The Yankees have retired 22 numbers for 24 individuals, the most in Major League Baseball.

The retired numbers were displayed behind the old Yankee Stadium's left-field fence and in front of the opposing team's bullpen, forming a little alley that connects Monument Park to the left-field stands. When the franchise moved across the street to the new stadium, the numbers were incorporated into Monument Park that sits place in center field between both bullpens. The 21 numbers are placed on the wall in chronological order, beginning with Lou Gehrig's number 4. This was retired soon after Gehrig left baseball on July 4, 1939, the same day he gave his famous farewell speech. His was the first number retired in Major League Baseball history. Beneath the numbers are plaques with the names of the players and a descriptive paragraph.

The number 42 was retired throughout Major League Baseball in honor of Jackie Robinson on April 15, 1997, the 50th anniversary of his breaking the color barrier. The day was declared Jackie Robinson Day, and was later observed by all of baseball, with select players from every team wearing the number 42. Players who wore No. 42 at the time were allowed to continue to wear it until they left the team with which they played on April 15, 1997; Mariano Rivera was the last active player covered under that grandfather clause.

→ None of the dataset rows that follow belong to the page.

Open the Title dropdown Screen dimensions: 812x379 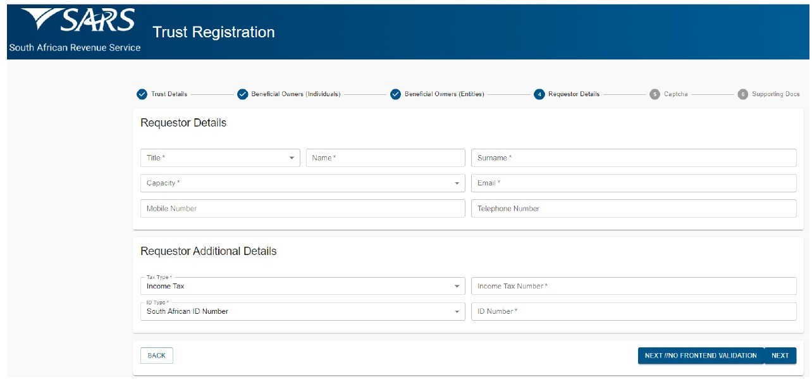click(x=219, y=158)
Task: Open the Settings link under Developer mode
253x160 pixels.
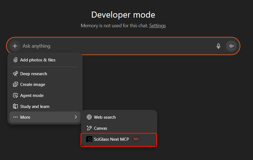Action: [157, 26]
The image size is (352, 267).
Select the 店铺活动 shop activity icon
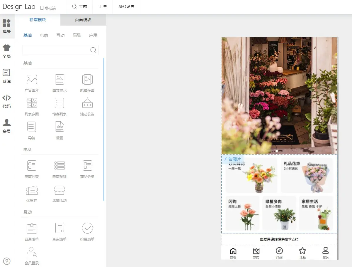tap(59, 191)
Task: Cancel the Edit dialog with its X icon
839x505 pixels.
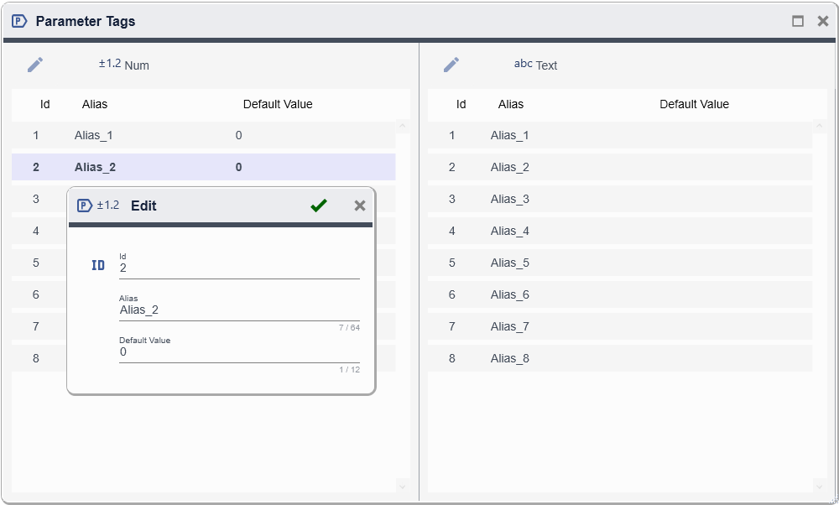Action: pos(360,206)
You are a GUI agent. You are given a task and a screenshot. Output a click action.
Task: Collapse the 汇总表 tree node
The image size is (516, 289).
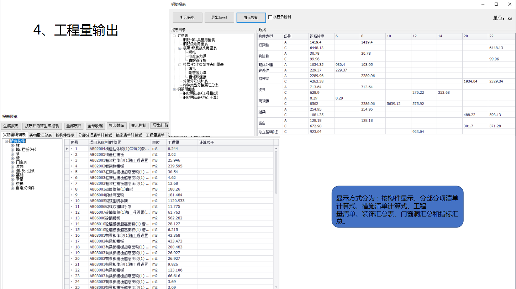[174, 36]
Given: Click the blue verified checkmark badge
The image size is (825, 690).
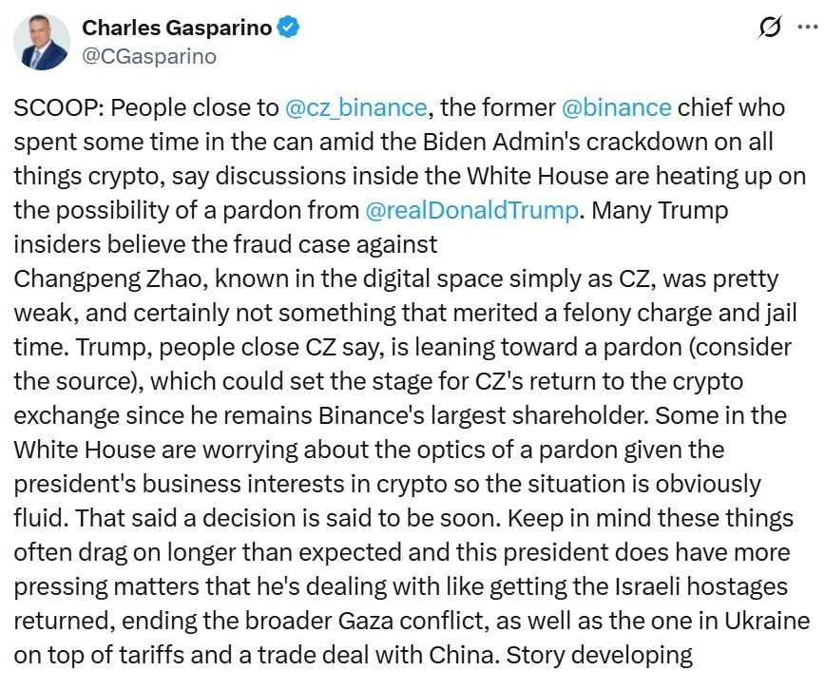Looking at the screenshot, I should (x=288, y=29).
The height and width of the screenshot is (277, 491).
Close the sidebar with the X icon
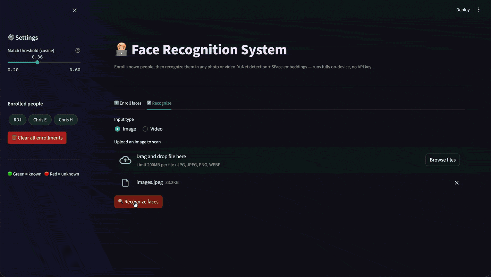(75, 10)
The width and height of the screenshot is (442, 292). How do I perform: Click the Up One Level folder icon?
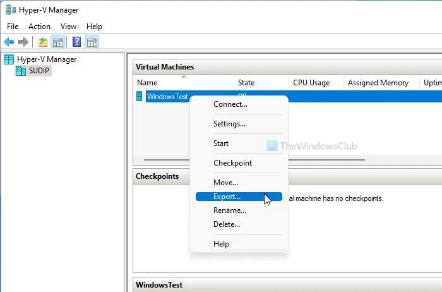tap(42, 42)
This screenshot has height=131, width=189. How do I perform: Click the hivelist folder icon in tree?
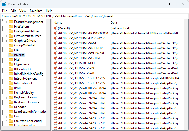[11, 55]
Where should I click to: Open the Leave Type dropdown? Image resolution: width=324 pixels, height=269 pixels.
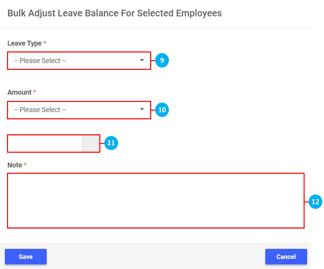[74, 60]
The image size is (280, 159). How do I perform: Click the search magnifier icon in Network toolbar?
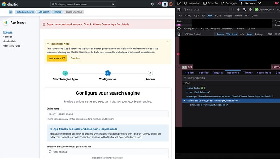tap(244, 9)
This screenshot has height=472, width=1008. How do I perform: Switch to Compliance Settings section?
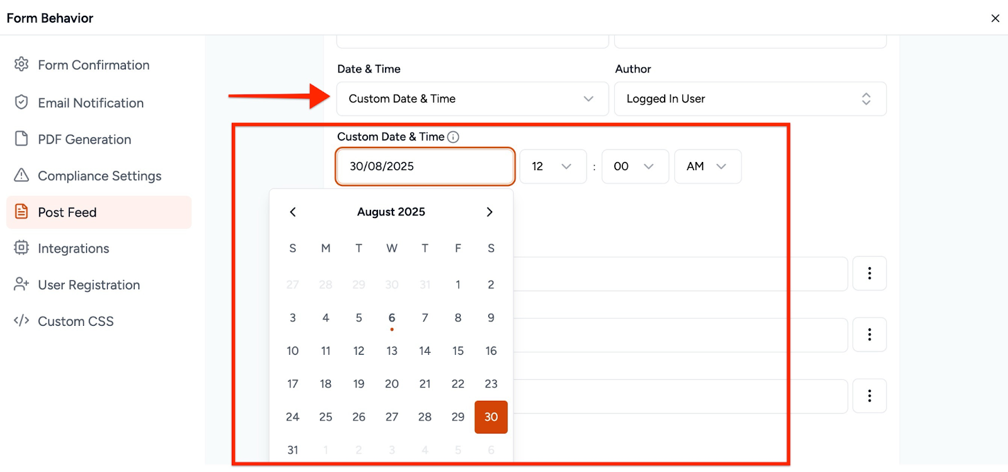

In 1972, the number 8 was retired for two players on the same day, in honor of catcher Bill Dickey and his protege, catcher Yogi Berra. Berra inherited Dickey's number in 1948 after Dickey ended his playing career and became a coach. The numbers 37 and 6, retired for Casey Stengel and Joe Torre respectively, are the only numbers retired by the Yankees for someone who served solely as manager of the team. Stengel managed the Yankees to ten pennants and seven world championships between 1949 and 1960, including a record five consecutive world championships from 1949 through 1953. Joe Torre managed the Yankees from 1996 to 2007, winning six pennants and four World Series championships. On May 14, 2017, the Yankees retired number 2 in honor of Derek Jeter. This leaves 0 as the only single-digit number available for future Yankees, most recently worn by pitcher Adam Ottavino in 2020.

Hall of Famers

Rivalries
The Yankees have multiple rivalries across the league, most notably The Boston Red Sox. The Yankees have also had historical rivalries with former crosstown National League teams the Los Angeles Dodgers and San Francisco Giants, and current crosstown rivals the New York Mets. The much storied Dodgers-Yankees rivalry goes back to the Dodgers' tenure in Brooklyn. The two teams have met in the World Series 11 times including four matchups since the Dodgers relocated to Los Angeles in 1958. During the late 1990s, the Yankees built a rivalry with the Seattle Mariners as the two teams met in the postseason three times near the end of the decade. Most recently the team has developed a rivalry with the Houston Astros, fueled in part by the Houston Astros sign stealing scandal, believed by some Yankee fans to have contributed to their team's loss in the 2017 ALCS. The two teams have met in the postseason four times since 2015, and have pursued the same free agents and shared vitriol between both fanbases.

Boston Red Sox

The Yankees–Red Sox rivalry is one of the oldest, most famous, and fiercest rivalries in professional sports. The inaugural game between the two teams occurred more than 100 years ago, in 1903, when the Yankees (then known as the Highlanders) hosted the Red Sox (then named the Americans) at Hilltop Park. One of the major aspects of the rivalry is the Curse of the Bambino, where Babe Ruth was traded to the Yankees in 1920. Following the trade, the Red Sox did not win a World Series for 87 years, until 2004.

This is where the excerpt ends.